Unfortunately Sam's email came out at the worst possible time.  He probably should have waited until that which I'm labeling a failed 5th (red 5) broke out before pressing the send key.  Unless this thing breaks out dramatically it will be left with a very ugly declining double top and, let's face it, The Owl.  But Sam's attitude shows the sentiment out there: oblivious to any danger, and charging like a bull into a meat packing plant.

The next stop for this will be about $70 and then we shall see what we shall see.  If another so call Asian Contagion shows up, right now, it could be the end of AXP as a going concern.  How can I possibly say that?  Well, the shape of the chart is evidence.  If you are a bank you are not inventing something new.  Your "profession" has been around as long as hookers.  There is nothing new under the sun and so no surprise outcome.  Under these circumstances you can't go exponential without leverage and this one has gone exponential.

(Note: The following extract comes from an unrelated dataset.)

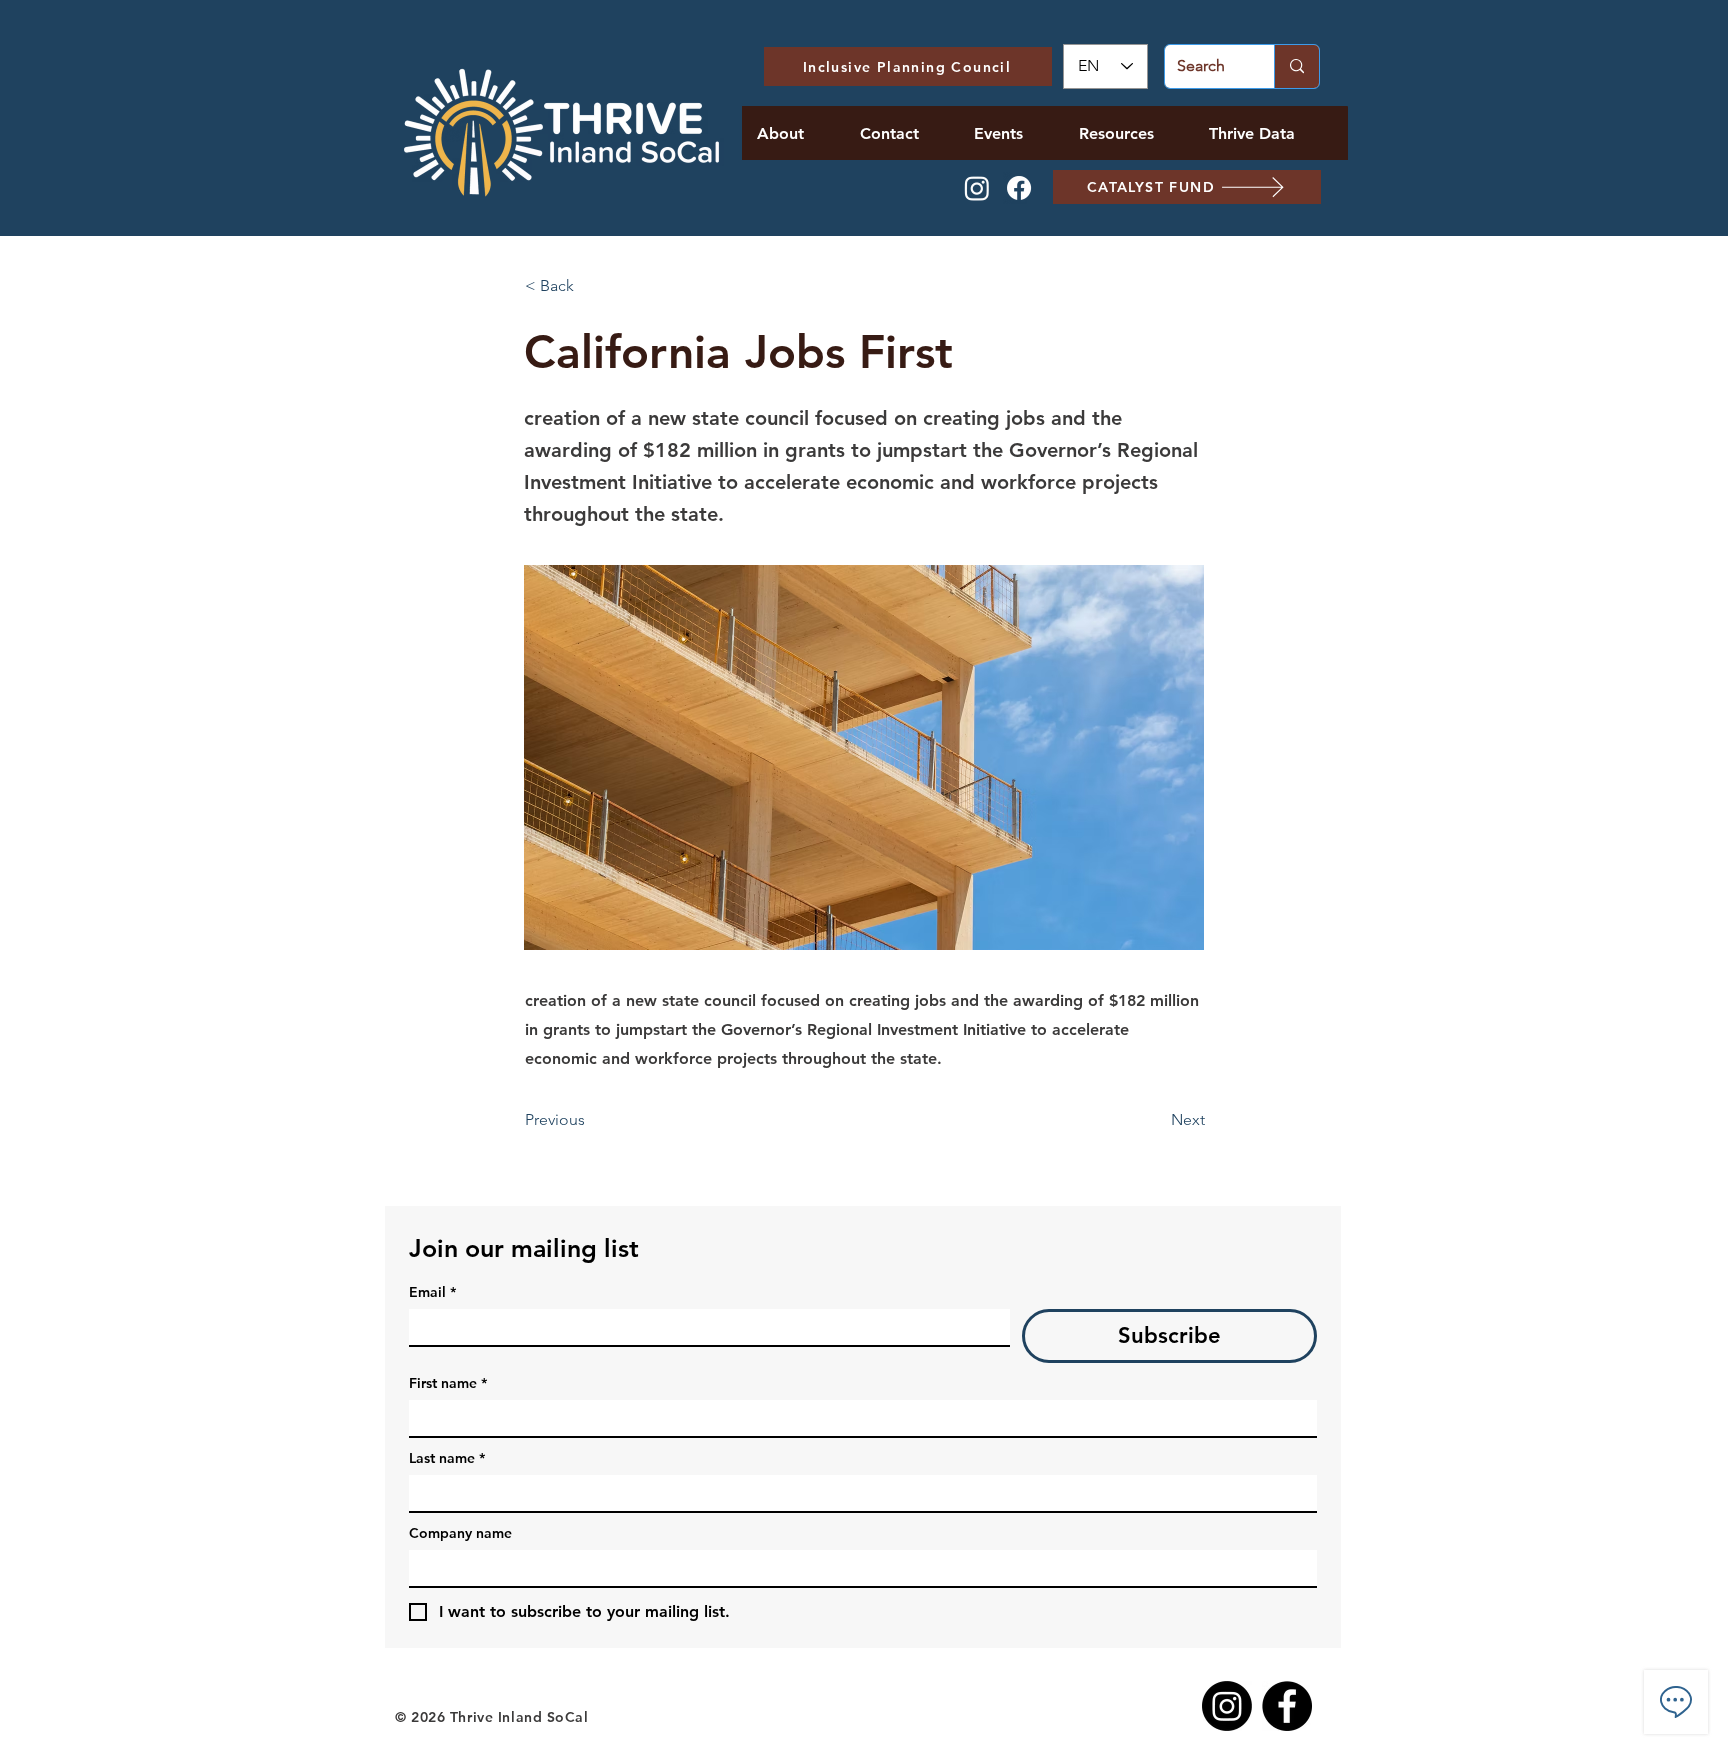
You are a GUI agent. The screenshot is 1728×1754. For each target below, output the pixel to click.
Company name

One more thing, and it is important folks.  a 3 wave move up is not motive even if it resulted in a higher high.  It means that some much larger triangle of some sort is likely playing out and that these shares could whipsaw between $9 and $90 a couple times.  I also want to point out that manias often stop at the 10x level.  $90 is almost exactly 10x of the 2009 low.   Coincidence?  Maybe.  But this thing is too riddled with them to give it a second look for anything more that buying puts against.

Again, apologies to Sam, there are many TA people out there doing the same shoot from the hip analysis.  They look like geniuses until the trend changes because they are all trend followers not trend predictors.